SCMP, Cheung Chi-fai
5th Jan, 2010

Tougher measures might be considered to phase out old and dirty diesel commercial vehicles given that a voluntary replacement scheme had received a lukewarm response, a senior environment official said yesterday. They could include forcing owners of such vehicles to replace them.

The scheme, which expires at the end of March, provides HK$3.2 billion for cash grants to operators who switch to cleaner vehicles. Since its launch in March 2007, just 13,000 applications have been approved, and of the money, HK$2 billion remains unused. There are still 39,000 of these old diesel vehicles on the road.

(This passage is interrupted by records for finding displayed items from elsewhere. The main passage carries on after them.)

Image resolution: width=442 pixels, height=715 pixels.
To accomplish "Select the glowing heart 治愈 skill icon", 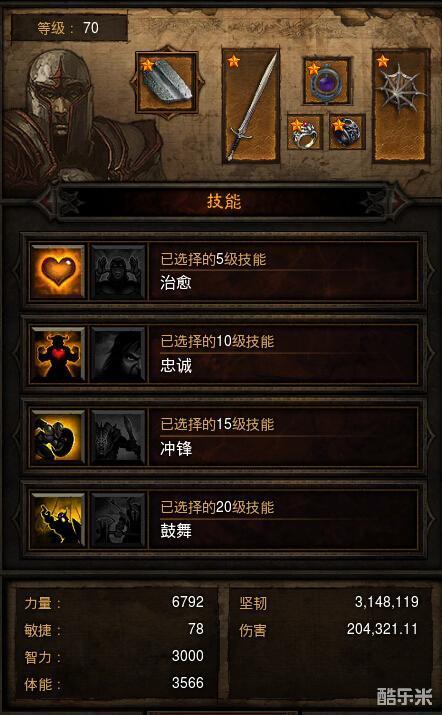I will pyautogui.click(x=58, y=272).
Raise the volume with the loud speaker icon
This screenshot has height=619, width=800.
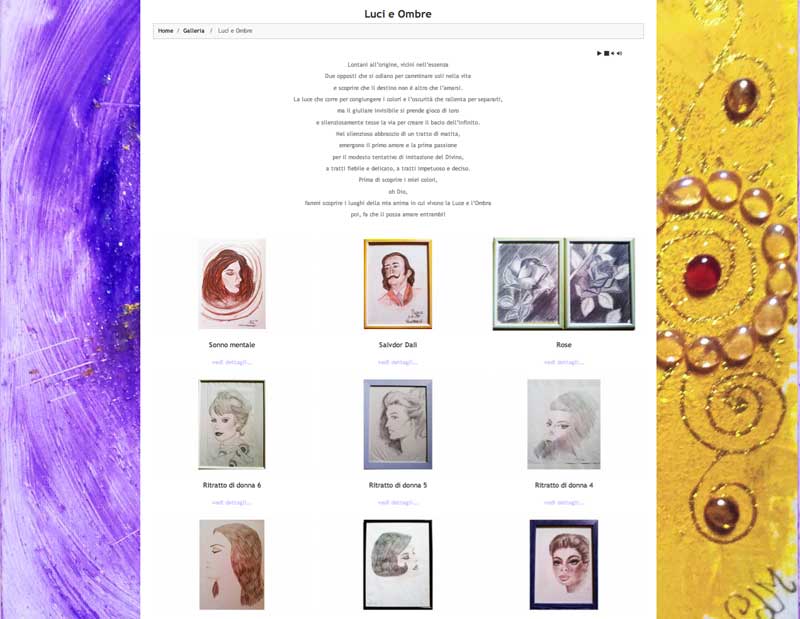(x=619, y=53)
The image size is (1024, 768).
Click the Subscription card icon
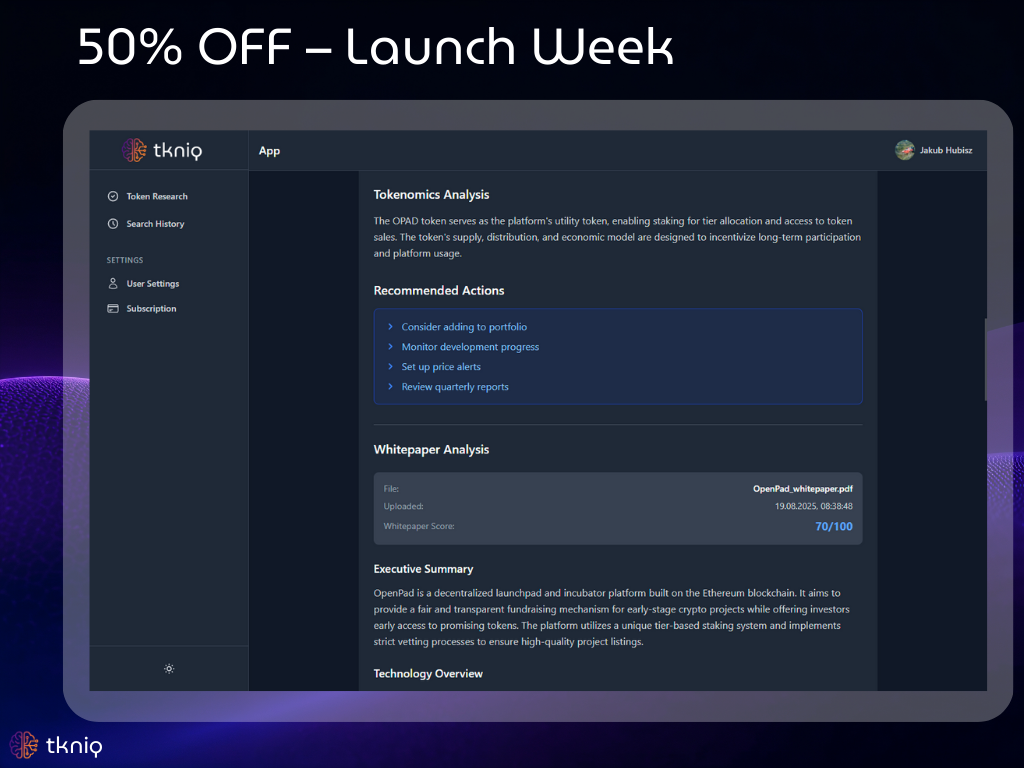click(x=113, y=308)
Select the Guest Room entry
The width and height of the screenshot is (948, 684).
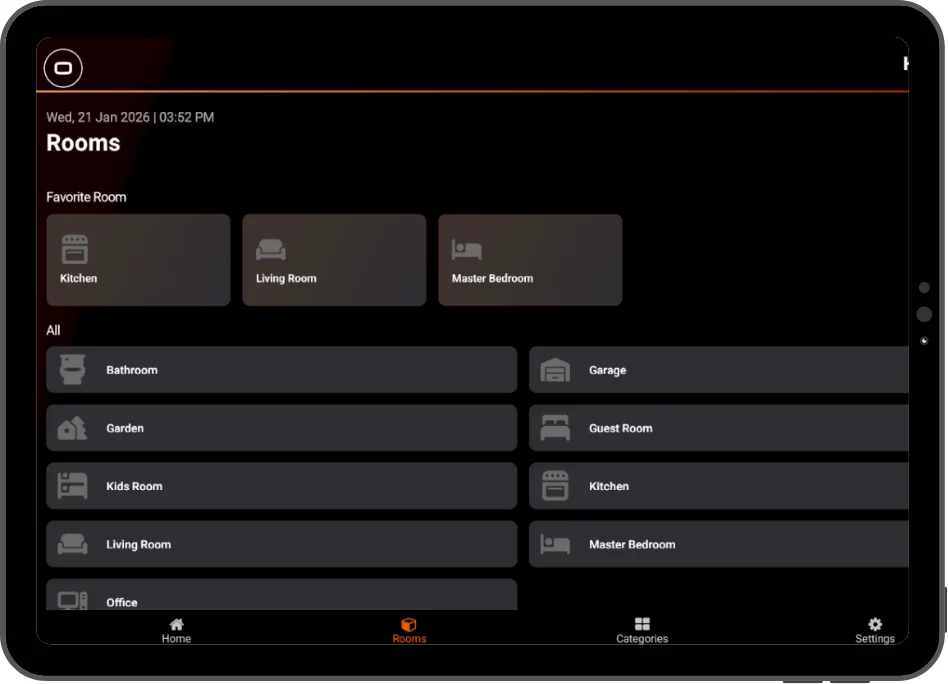(719, 428)
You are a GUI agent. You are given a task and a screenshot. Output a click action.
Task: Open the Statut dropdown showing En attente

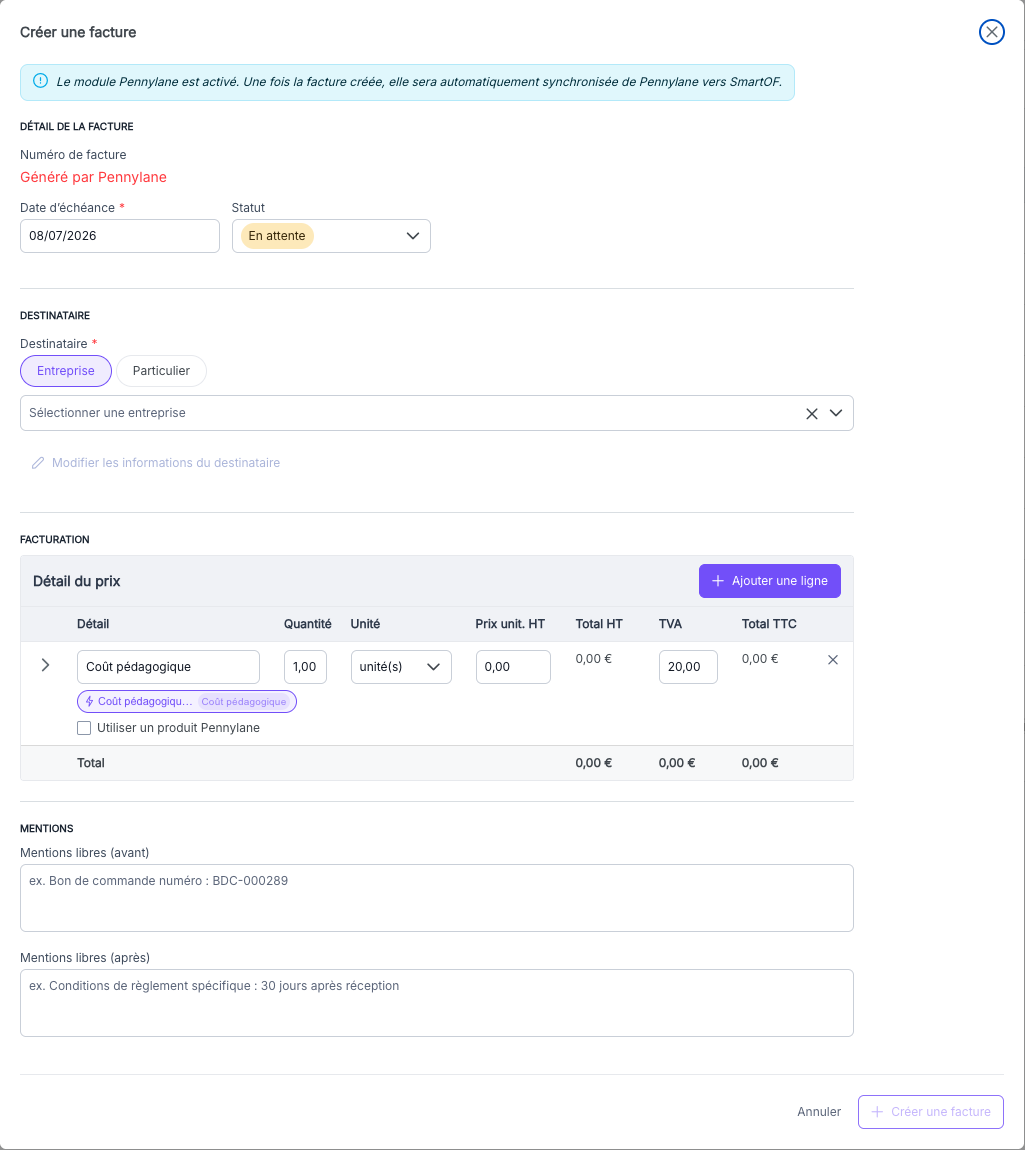[331, 236]
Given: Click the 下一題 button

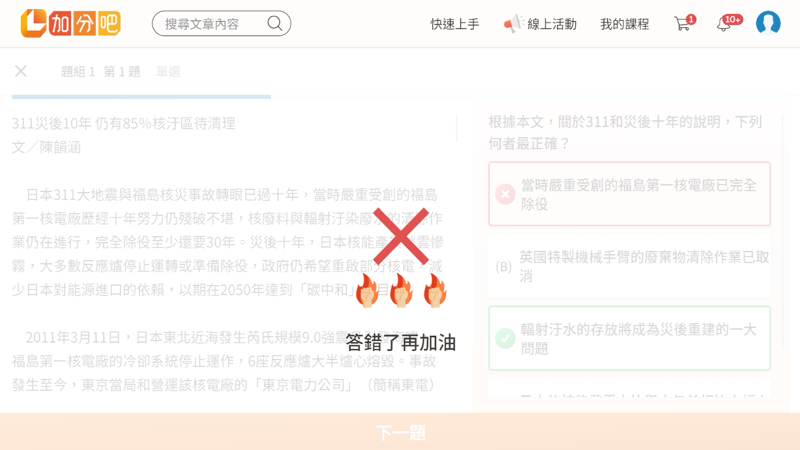Looking at the screenshot, I should tap(400, 432).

That is 20,000 fewer than in 2007, but of the 20,000 some 5,800 have simply been deregistered by their owners.

The vehicles are classified as pre-Euro or Euro I, meaning they were built either before the European Union introduced its first (Euro I) restrictions on truck and bus exhaust emissions in 1992, or before they were tightened in 1996. The current Euro V standards are between 62 per cent and 94 per cent tighter than Euro I standards.

Dr Kitty Poon Kit, acting Secretary for the Environment, told the Legislative Council’s subcommittee on improving air quality the government had written to owners of these remaining vehicles reminding them to submit applications for grants under the scheme soon.

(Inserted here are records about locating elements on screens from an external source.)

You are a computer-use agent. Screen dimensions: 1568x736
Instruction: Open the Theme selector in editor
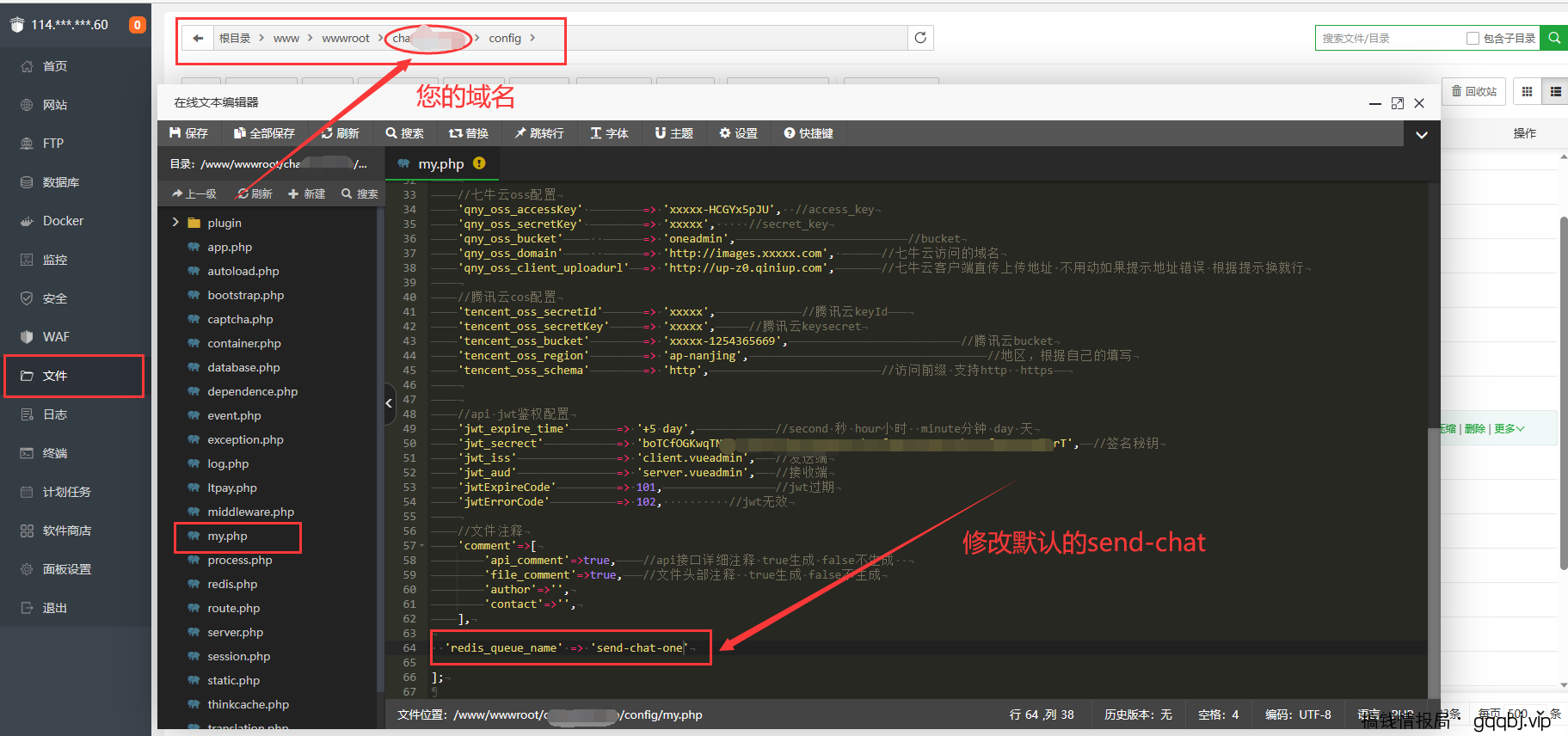coord(673,133)
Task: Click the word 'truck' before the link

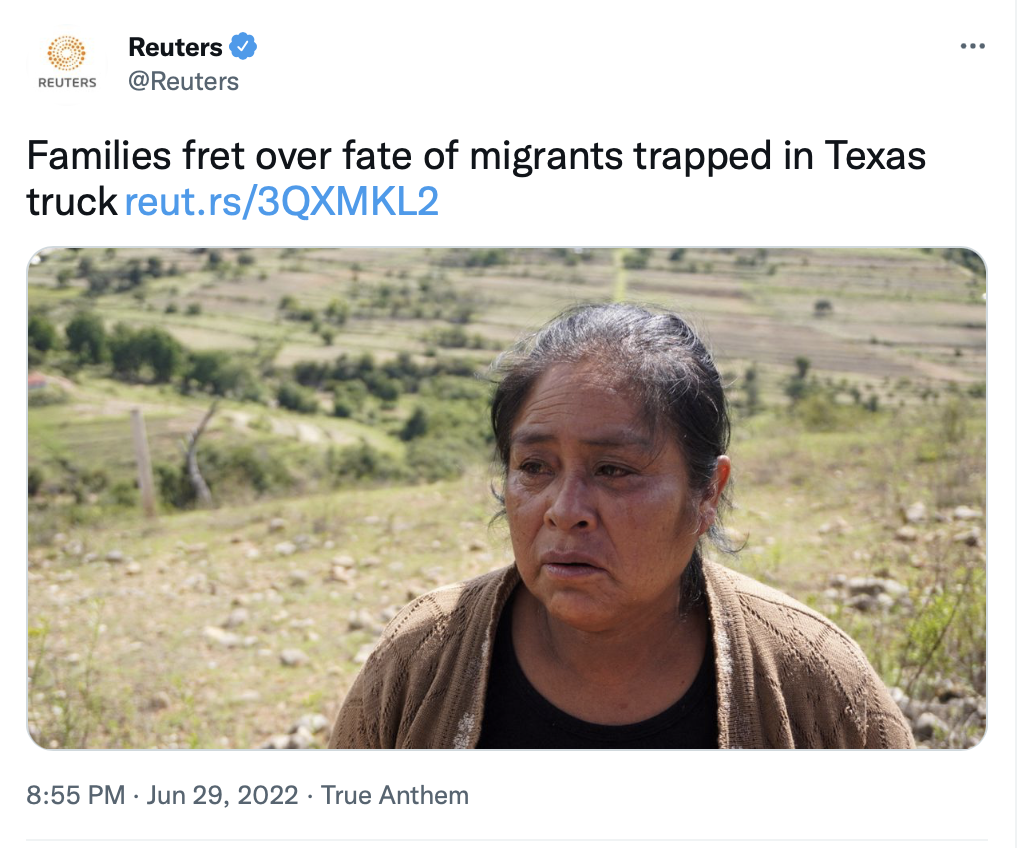Action: tap(71, 202)
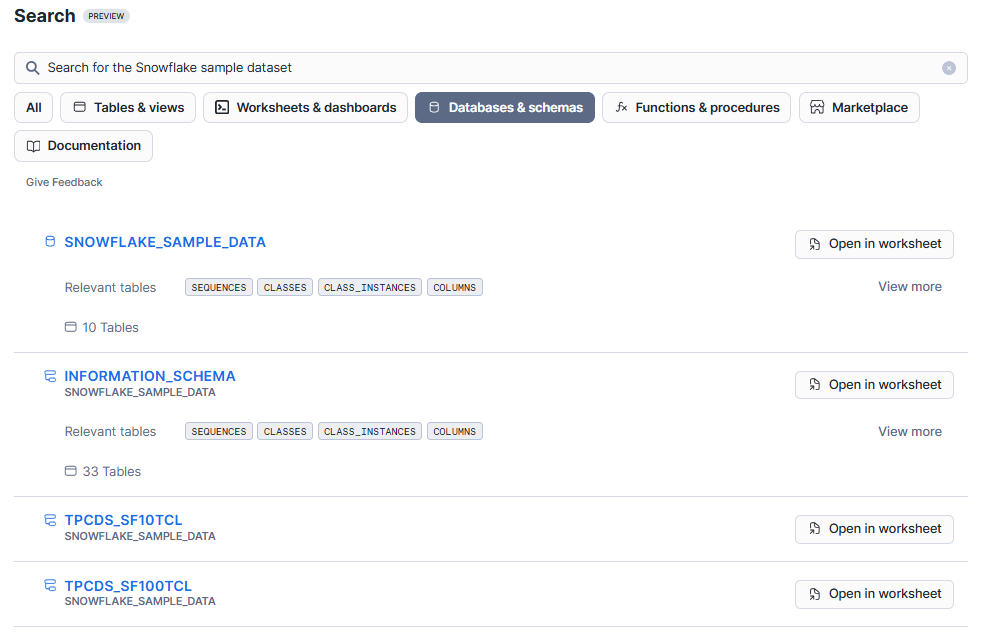Click the book icon on the Documentation filter
This screenshot has width=990, height=637.
(33, 145)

However, she said it was not known how many more owners would take up the offer given that the economic downturn had hit the transport sector hard.

Poon said that, as well as the “carrot” of replacement grants, the government would consider wielding a stick – by compelling owners to scrap their polluting vehicles. However, she ruled out the administration buying the vehicles. Last year lawmakers rejected a proposal to increase licence fees for older vehicles, citing the economic downturn.